> [GIVEN PASSAGE]
● ● ●

I would never go back now, after having some short dated items (not reduced) never again :incazzato:


----------



## Lyceum (Sep 25, 2009)

New Puppy Mum said:


> On the puppy food
> 
> Jon Angell Petco
> Salmon (min. 37%: Includes min. 26% salmon meal, min. 11% salmon), Potato (min 37%), Salmon Oil, Sugar beet fibre, Peas, Brewers Yeast, Minerals and Vitamin
> ...


Once all is dehydrated and in the bowl the meat content of them is

100 -70 [the moisture level] = 30%. Then 30% of 11% = 3.3% add that to the 26% meal, so Jon Angell has 29.3% overall fish.

F4D has 100 -70 = 30%. Then 30% of 22% = 6.6% , add that to the existing 26% gives you an overall meat content of 32.6%

F4D edges it on both meat content and price.

Can I just also throw fishmongers into the mix



> Salmon Meal (min 27%), Potato (min 27%), Salmon (min 24%), Salmon Oil (min 9%), Sugar Beet Pulp, Salmon Digest (min 2%), Minerals, Brewers Yeast, Potassium Chloride, Methionine, Mannan-Oligosaccharides, Fructo-Oligosaccharides, Yucca Extract, L-Carnitine, Beta Carotene


Over all meat content is

100 -70 = 30%. Then 30% of 24% = 7.2% , add that to the 27% makes it 32.2% overall. It's also £30 for 10kg, so you could get 20kg for a few£ more than the other two is for 12 KG.

● ● ●

Stored data entries:
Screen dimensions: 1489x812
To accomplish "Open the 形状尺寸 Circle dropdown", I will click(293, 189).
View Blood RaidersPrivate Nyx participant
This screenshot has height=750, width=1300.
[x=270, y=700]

● ● ●

> [ASSIGNMENT] Extract the entire forum discussion on dog food meat content from above, reproducing it verbatim.

> [WRITTEN SOLUTION]
I would never go back now, after having some short dated items (not reduced) never again :incazzato:


----------



## Lyceum (Sep 25, 2009)

New Puppy Mum said:


> On the puppy food
> 
> Jon Angell Petco
> Salmon (min. 37%: Includes min. 26% salmon meal, min. 11% salmon), Potato (min 37%), Salmon Oil, Sugar beet fibre, Peas, Brewers Yeast, Minerals and Vitamin
> ...


Once all is dehydrated and in the bowl the meat content of them is

100 -70 [the moisture level] = 30%. Then 30% of 11% = 3.3% add that to the 26% meal, so Jon Angell has 29.3% overall fish.

F4D has 100 -70 = 30%. Then 30% of 22% = 6.6% , add that to the existing 26% gives you an overall meat content of 32.6%

F4D edges it on both meat content and price.

Can I just also throw fishmongers into the mix



> Salmon Meal (min 27%), Potato (min 27%), Salmon (min 24%), Salmon Oil (min 9%), Sugar Beet Pulp, Salmon Digest (min 2%), Minerals, Brewers Yeast, Potassium Chloride, Methionine, Mannan-Oligosaccharides, Fructo-Oligosaccharides, Yucca Extract, L-Carnitine, Beta Carotene


Over all meat content is

100 -70 = 30%. Then 30% of 24% = 7.2% , add that to the 27% makes it 32.2% overall. It's also £30 for 10kg, so you could get 20kg for a few£ more than the other two is for 12 KG.